JOB
Copy the records from the start through the line with "What do you see at coordinates (245, 164)", replacing "Describe the element" with "Identify the element" and leaving everything else unchanged.

DATA SHOWN
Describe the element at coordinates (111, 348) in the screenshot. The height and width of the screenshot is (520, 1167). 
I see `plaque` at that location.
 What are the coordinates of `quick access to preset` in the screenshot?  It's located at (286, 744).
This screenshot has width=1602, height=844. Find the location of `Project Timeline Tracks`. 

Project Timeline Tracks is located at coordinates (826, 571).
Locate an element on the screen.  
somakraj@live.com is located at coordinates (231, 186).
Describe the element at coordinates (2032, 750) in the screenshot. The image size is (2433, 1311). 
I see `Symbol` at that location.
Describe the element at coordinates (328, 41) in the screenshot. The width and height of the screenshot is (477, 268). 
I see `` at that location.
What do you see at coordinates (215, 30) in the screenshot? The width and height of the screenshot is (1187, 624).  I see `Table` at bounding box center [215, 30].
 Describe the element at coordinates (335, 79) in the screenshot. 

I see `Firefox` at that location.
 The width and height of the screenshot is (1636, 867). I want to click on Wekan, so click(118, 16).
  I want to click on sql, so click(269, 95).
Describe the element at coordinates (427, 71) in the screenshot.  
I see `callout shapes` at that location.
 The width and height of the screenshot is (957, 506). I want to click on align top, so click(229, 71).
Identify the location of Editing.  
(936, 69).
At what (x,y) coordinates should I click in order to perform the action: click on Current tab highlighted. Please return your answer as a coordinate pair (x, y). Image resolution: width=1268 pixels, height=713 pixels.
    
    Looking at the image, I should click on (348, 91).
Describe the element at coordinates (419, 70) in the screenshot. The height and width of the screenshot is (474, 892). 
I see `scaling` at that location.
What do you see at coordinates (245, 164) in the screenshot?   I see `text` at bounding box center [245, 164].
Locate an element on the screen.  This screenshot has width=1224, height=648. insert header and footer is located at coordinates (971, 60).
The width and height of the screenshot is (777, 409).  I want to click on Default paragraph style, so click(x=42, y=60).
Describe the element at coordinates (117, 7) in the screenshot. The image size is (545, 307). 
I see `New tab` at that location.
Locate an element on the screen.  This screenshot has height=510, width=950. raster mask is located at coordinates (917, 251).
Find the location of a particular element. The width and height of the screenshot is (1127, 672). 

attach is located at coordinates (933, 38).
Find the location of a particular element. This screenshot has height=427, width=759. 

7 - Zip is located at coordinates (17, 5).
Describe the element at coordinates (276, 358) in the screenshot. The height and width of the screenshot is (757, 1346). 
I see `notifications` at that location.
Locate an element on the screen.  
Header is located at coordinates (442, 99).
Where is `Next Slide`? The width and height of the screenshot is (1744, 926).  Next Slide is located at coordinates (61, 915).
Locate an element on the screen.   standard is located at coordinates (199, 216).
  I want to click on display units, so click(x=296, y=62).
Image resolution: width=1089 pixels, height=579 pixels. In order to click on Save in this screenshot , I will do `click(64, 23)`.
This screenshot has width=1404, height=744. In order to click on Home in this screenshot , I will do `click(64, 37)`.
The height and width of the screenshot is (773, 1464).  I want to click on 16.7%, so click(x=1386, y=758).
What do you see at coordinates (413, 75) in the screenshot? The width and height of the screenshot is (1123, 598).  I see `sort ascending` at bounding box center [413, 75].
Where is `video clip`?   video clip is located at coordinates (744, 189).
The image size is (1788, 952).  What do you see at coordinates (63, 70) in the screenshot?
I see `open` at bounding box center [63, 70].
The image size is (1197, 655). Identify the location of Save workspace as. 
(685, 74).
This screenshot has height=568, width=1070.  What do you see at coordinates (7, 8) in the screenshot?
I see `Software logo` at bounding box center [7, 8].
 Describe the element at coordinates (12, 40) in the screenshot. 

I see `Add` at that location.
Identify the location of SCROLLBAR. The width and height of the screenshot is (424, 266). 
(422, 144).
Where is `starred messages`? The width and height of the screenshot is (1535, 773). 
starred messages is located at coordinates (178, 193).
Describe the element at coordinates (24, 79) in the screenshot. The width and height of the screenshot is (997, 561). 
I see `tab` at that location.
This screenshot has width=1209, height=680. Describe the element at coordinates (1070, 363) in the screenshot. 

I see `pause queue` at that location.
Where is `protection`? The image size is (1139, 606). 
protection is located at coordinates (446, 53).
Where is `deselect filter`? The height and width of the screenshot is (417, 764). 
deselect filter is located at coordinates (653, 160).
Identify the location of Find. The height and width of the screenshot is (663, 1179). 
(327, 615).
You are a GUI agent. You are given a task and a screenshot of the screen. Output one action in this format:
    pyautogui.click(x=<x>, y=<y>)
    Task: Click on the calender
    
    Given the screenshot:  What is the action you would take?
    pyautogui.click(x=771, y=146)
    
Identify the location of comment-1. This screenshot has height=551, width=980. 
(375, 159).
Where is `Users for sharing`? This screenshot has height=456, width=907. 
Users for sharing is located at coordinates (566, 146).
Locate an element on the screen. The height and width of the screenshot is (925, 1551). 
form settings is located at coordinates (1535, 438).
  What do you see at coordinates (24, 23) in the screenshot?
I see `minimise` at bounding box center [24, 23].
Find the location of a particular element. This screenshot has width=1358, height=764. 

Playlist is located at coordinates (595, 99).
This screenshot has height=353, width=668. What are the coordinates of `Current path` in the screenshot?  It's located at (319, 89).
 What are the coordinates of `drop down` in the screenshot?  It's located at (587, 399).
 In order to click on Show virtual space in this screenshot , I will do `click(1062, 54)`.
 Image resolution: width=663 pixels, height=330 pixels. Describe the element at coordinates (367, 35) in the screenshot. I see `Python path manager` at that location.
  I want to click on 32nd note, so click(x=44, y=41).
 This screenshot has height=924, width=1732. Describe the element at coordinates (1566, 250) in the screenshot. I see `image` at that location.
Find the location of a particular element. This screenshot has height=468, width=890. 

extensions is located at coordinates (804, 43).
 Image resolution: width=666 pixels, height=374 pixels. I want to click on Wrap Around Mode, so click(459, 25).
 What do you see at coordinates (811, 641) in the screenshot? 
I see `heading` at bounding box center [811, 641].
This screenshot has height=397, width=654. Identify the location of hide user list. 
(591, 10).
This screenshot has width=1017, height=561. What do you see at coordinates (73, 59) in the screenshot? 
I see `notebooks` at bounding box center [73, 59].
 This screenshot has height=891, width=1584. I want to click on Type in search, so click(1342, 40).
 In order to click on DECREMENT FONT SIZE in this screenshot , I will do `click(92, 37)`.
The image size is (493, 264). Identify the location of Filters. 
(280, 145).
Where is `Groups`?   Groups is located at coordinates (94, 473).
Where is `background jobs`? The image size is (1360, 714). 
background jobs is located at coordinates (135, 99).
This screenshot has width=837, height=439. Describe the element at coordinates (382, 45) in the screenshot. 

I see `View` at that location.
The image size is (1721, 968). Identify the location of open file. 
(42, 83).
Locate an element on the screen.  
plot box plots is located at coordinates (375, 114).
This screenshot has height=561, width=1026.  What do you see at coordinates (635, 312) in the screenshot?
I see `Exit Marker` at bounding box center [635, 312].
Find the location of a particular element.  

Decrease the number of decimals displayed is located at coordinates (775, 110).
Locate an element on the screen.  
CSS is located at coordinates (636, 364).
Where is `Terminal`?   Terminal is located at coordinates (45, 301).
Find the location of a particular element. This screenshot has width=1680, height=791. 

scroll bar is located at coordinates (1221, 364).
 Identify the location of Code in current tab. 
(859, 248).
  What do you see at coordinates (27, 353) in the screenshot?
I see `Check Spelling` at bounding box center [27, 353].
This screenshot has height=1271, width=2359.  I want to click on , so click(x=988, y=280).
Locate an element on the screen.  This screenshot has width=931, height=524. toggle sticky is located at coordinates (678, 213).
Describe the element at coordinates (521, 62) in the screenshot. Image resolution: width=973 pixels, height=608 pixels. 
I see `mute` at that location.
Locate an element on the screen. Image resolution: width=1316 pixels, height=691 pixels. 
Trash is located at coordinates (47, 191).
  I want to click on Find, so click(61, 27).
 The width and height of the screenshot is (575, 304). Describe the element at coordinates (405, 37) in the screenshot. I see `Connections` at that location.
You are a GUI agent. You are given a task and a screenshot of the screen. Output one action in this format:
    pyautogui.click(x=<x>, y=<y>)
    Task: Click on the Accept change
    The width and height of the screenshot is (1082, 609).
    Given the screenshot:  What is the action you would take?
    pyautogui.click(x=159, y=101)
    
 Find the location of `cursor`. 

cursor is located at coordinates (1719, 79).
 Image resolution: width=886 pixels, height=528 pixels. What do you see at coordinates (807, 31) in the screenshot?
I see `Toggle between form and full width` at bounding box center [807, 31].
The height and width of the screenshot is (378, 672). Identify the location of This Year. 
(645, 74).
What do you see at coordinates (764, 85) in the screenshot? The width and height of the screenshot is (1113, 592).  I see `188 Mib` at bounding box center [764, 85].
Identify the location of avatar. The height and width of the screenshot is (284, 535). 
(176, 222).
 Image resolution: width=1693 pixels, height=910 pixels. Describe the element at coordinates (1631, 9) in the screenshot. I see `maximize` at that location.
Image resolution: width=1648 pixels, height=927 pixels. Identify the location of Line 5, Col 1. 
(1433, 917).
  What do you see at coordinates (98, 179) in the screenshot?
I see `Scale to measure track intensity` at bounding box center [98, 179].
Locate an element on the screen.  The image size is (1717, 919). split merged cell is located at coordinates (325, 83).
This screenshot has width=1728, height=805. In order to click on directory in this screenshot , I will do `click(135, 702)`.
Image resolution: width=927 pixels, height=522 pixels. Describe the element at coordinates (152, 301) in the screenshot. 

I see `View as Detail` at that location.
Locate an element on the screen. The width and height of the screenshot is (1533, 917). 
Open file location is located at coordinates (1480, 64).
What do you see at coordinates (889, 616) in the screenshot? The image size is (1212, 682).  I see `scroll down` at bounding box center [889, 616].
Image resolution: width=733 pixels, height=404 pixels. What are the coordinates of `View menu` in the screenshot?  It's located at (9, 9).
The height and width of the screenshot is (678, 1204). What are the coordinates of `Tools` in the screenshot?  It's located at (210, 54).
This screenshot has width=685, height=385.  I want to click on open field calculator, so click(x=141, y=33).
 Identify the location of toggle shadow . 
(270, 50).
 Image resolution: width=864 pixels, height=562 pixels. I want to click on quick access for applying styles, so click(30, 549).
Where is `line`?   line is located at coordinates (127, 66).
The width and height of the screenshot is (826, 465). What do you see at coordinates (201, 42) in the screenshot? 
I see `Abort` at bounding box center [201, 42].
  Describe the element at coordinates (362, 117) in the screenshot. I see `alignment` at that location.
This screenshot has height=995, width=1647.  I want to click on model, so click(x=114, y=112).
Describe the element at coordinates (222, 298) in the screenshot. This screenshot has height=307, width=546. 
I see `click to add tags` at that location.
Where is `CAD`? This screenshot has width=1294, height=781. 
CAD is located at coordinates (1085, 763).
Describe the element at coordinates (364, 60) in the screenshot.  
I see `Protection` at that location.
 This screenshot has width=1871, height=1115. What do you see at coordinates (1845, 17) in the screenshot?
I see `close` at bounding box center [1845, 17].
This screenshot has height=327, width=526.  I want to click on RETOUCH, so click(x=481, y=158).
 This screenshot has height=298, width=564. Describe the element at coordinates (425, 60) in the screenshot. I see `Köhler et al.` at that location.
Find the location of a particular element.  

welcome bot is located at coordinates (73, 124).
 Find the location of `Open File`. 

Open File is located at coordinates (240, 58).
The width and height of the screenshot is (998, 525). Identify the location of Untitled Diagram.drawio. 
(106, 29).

WRITTEN SOLUTION
Identify the element at coordinates (111, 348) in the screenshot. The height and width of the screenshot is (520, 1167). 
I see `plaque` at that location.
 What are the coordinates of `quick access to preset` in the screenshot?  It's located at (286, 744).
This screenshot has width=1602, height=844. Find the location of `Project Timeline Tracks`. 

Project Timeline Tracks is located at coordinates (826, 571).
Locate an element on the screen.  
somakraj@live.com is located at coordinates (231, 186).
Identify the element at coordinates (2032, 750) in the screenshot. The image size is (2433, 1311). 
I see `Symbol` at that location.
Identify the element at coordinates (328, 41) in the screenshot. The width and height of the screenshot is (477, 268). 
I see `` at that location.
What do you see at coordinates (215, 30) in the screenshot? The width and height of the screenshot is (1187, 624).  I see `Table` at bounding box center [215, 30].
 Identify the element at coordinates (335, 79) in the screenshot. 

I see `Firefox` at that location.
 The width and height of the screenshot is (1636, 867). I want to click on Wekan, so click(118, 16).
  I want to click on sql, so click(269, 95).
Identify the element at coordinates (427, 71) in the screenshot.  
I see `callout shapes` at that location.
 The width and height of the screenshot is (957, 506). I want to click on align top, so click(229, 71).
Identify the location of Editing.  
(936, 69).
At what (x,y) coordinates should I click in order to perform the action: click on Current tab highlighted. Please return your answer as a coordinate pair (x, y). Image resolution: width=1268 pixels, height=713 pixels.
    
    Looking at the image, I should click on (348, 91).
Identify the element at coordinates (419, 70) in the screenshot. The height and width of the screenshot is (474, 892). 
I see `scaling` at that location.
What do you see at coordinates (245, 164) in the screenshot?   I see `text` at bounding box center [245, 164].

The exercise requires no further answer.